Start of Block

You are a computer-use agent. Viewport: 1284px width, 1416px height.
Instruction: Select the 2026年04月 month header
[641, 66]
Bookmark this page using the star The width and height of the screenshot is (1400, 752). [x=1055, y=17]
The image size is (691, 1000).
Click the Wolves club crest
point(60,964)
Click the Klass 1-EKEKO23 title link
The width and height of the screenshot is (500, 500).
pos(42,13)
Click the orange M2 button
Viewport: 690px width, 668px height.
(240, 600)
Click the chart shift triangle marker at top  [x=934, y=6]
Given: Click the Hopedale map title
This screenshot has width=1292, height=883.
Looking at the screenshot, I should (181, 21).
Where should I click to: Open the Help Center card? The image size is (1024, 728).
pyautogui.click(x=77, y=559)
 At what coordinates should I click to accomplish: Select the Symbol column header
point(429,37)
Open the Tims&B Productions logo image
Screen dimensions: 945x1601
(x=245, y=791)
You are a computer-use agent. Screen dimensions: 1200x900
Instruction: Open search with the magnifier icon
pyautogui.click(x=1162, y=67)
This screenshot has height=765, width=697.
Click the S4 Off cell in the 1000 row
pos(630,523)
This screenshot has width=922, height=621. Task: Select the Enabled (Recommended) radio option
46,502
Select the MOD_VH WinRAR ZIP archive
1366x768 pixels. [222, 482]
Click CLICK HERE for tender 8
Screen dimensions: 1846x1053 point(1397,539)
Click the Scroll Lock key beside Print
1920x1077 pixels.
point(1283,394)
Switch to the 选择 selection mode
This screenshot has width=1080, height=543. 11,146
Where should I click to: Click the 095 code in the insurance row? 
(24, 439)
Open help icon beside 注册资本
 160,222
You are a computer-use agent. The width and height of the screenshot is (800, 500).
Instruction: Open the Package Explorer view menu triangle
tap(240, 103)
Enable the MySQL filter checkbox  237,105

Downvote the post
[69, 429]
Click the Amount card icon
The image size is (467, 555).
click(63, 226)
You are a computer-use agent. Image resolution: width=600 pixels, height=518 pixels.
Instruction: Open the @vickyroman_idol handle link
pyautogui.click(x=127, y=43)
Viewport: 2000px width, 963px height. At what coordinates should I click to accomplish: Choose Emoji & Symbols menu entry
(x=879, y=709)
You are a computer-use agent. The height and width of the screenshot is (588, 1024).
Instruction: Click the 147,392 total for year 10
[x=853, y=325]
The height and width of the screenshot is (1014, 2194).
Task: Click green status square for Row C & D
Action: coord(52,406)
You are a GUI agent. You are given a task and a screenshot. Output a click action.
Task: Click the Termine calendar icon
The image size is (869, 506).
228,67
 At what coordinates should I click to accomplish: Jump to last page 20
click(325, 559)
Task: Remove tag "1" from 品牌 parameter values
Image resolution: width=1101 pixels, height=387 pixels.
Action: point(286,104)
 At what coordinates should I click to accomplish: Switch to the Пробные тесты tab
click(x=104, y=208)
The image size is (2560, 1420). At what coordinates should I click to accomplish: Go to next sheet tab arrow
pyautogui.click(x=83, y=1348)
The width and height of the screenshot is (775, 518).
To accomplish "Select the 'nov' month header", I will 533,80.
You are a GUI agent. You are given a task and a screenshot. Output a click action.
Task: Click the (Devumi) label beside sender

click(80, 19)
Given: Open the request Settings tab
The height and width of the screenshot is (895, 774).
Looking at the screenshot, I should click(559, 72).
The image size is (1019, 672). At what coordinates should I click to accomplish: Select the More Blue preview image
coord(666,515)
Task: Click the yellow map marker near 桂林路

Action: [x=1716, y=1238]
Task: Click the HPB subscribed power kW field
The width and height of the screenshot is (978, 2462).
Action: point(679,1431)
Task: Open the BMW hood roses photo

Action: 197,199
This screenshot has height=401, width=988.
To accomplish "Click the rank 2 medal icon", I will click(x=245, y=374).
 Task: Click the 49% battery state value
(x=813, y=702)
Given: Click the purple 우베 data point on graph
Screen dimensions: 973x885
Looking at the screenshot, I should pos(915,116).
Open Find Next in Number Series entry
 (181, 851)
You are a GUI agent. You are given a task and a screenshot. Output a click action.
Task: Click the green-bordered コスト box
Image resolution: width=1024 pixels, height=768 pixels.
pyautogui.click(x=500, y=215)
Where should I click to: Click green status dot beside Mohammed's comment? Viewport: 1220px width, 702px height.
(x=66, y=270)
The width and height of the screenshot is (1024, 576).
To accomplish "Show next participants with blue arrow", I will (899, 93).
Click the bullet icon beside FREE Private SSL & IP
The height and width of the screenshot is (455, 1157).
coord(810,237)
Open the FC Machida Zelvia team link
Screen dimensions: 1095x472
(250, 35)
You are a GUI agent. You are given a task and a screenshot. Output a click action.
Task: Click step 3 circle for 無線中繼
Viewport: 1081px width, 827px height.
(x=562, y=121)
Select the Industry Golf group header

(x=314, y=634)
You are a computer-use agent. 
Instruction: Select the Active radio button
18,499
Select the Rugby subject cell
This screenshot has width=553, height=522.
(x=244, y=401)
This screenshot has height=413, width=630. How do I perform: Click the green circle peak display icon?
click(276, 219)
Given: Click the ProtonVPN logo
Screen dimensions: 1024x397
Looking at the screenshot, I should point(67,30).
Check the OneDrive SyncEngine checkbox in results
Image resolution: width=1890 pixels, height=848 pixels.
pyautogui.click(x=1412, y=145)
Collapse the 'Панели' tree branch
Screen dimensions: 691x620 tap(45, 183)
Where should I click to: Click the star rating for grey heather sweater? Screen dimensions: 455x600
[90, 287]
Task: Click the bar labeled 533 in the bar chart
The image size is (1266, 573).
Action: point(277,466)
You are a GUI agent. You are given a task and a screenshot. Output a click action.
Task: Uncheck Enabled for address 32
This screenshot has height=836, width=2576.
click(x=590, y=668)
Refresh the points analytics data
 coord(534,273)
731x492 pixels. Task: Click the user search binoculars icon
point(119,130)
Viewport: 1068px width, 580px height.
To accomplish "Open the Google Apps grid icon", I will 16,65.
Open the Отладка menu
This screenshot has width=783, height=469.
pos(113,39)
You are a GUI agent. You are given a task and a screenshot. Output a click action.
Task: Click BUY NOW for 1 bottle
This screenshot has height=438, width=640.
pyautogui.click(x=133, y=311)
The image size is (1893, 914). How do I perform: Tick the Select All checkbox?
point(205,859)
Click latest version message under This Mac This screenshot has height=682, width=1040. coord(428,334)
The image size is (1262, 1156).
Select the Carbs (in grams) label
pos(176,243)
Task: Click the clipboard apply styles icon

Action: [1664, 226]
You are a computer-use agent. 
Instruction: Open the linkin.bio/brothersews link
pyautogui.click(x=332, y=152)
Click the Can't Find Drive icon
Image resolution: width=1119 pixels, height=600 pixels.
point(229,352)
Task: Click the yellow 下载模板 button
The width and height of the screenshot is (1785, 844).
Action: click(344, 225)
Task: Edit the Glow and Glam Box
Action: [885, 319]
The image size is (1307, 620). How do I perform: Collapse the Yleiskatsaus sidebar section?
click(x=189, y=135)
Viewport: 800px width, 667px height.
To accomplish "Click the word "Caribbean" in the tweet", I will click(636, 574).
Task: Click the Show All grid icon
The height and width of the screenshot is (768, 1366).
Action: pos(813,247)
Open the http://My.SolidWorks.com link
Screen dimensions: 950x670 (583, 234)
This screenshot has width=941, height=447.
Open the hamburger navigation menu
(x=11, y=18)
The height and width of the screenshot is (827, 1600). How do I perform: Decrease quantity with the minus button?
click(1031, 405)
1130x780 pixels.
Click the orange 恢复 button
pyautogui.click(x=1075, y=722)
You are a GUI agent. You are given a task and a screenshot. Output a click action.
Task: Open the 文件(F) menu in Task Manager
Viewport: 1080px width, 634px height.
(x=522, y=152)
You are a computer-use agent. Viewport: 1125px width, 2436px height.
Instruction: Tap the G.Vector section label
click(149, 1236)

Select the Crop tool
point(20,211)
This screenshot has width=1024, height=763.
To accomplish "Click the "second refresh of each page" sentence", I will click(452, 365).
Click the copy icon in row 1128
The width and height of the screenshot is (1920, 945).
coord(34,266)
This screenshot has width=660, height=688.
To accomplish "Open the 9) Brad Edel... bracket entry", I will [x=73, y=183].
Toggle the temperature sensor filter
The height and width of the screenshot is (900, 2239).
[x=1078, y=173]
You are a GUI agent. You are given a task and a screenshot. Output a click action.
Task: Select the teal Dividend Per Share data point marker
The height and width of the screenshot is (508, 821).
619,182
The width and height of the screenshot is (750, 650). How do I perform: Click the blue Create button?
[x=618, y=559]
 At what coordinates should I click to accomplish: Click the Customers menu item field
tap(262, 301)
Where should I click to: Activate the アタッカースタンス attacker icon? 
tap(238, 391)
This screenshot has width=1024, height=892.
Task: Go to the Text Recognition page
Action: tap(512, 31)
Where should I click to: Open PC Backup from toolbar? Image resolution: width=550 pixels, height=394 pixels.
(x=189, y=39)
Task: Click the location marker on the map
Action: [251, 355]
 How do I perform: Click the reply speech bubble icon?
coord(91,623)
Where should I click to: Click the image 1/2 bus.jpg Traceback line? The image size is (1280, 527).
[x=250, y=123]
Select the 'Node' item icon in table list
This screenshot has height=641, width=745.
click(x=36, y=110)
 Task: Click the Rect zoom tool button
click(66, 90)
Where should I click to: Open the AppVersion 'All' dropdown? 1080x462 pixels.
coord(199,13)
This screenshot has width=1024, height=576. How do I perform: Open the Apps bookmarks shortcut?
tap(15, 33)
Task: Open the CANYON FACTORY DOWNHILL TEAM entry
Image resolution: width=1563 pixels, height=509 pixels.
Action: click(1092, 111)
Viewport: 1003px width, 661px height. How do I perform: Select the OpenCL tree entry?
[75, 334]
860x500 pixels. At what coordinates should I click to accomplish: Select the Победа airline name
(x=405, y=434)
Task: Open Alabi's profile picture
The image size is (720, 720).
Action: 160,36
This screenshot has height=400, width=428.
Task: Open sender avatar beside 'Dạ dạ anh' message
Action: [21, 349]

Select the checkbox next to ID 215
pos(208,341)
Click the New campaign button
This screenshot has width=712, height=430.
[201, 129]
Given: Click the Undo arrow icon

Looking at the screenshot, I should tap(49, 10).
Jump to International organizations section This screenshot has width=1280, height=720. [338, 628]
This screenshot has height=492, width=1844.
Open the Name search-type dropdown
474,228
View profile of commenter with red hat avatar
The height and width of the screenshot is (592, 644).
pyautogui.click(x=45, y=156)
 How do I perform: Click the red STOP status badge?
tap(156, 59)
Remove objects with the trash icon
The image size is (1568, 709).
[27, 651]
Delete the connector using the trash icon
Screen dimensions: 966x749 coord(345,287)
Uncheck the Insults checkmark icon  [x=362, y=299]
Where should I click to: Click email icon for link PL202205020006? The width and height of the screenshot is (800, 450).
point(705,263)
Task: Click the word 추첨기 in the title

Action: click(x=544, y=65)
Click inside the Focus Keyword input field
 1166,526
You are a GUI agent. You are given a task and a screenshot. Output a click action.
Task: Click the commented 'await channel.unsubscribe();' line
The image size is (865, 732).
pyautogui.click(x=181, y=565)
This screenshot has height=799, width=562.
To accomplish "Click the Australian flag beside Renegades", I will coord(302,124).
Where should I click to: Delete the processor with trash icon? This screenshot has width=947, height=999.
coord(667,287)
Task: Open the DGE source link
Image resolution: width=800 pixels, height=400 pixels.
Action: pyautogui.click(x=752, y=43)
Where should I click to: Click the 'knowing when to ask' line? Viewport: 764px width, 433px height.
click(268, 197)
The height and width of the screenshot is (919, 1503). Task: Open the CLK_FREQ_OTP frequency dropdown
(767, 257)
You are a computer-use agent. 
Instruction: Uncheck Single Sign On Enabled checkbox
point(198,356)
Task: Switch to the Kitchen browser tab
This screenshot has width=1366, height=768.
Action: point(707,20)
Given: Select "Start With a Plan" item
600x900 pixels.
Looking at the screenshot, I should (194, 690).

End of Block

• WHAT IS EXPECTED:
Say how many lines of the data hold the string "profile", with no other words in your reply.

• WRITTEN REPLY:
2